Open jasonwhite opened 11 months ago
I think that using unsigned numbers would mean that we would have to audit all algorithms to not produce underflow at zero and thereby produce nonsensical results (or panic in debug builds). And even this check would most likely imply the introduction of new failure modes into the API or at least document new possibilities of panics.
Personally, I would recommend to use a signed type in the tree and convert your coordinates when interface with the rest of your code. If you are confident, you can also effectively circumvent the requirement without changes to the rstar
source by doing something like:
impl Signed for MyFancyNumberType {
fn abs(&self) -> Self { unreachable!() }
fn abs_sub(&self, other: &Self) -> Self { unreachable!() }
fn signum(&self) -> Self { unreachable!() }
fn is_positive(&self) -> bool { unreachable!() }
fn is_negative(&self) -> bool { unreachable!() }
}
I think that using unsigned numbers would mean that we would have to audit all algorithms to not produce underflow at zero and thereby produce nonsensical results (or panic in debug builds).

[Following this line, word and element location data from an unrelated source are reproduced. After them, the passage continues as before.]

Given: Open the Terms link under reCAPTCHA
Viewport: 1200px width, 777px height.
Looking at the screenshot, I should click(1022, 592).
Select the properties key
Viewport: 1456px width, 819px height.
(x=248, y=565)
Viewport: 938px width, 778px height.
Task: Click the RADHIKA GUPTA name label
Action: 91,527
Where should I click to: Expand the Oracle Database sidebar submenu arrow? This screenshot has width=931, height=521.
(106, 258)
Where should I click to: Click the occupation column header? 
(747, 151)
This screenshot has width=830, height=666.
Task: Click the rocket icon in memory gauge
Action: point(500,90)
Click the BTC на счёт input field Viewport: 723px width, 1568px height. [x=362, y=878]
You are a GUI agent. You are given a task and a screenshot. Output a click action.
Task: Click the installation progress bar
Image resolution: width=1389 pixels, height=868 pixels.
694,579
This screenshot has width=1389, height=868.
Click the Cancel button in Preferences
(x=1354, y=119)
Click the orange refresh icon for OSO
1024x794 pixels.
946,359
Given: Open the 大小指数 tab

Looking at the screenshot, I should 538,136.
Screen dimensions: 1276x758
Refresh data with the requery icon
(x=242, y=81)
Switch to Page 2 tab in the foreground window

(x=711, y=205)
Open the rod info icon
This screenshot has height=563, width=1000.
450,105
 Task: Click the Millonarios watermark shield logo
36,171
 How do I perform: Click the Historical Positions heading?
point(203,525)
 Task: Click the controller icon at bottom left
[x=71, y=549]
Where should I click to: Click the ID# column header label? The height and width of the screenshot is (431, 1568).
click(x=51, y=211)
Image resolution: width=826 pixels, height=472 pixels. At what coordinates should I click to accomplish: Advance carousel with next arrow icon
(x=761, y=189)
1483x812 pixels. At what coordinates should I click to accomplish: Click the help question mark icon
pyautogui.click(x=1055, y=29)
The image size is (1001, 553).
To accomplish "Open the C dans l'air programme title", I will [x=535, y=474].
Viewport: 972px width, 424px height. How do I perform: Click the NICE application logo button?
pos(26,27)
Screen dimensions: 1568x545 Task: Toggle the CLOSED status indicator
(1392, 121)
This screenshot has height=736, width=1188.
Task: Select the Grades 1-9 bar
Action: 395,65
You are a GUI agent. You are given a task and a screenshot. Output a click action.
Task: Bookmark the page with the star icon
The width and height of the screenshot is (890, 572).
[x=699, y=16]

I went down this rabbit hole yesterday. So far, I've found that the PointExt::distance_2
calculation can underflow in its sub
calculation. I was able to partially work around that by implementing it this way instead:
pub trait PointExt: Point {
fn abs_diff(&self, other: &Self) -> Self {
self.component_wise(other, |l, r| {
if l < r {
r - l
} else {
l - r
}
})
}
fn distance_2(&self, other: &Self) -> Self::Scalar {
self.abs_diff(other).length_2()
}
}
In an optimized build, abs_diff
boils down to about 4 x86-64 instructions by using a conditional move. Not great nor necessary for signed numbers. Stabilization of specialization in Rust would be nice to avoid this overhead.
However, PointExt::length_2()
can now overflow when used with large integers, because it is implemented like this:
fn length_2(&self) -> Self::Scalar {
self.fold(Zero::zero(), |acc, cur| cur * cur + acc)
}
I think it would be correct-ish to implement this in terms of saturating_mul
and saturating_add
, but unfortunately num_traits::{SaturatingMul, SaturatingAdd}
are not implemented for f32
or f64
as I believe floats are already saturating at "infinity".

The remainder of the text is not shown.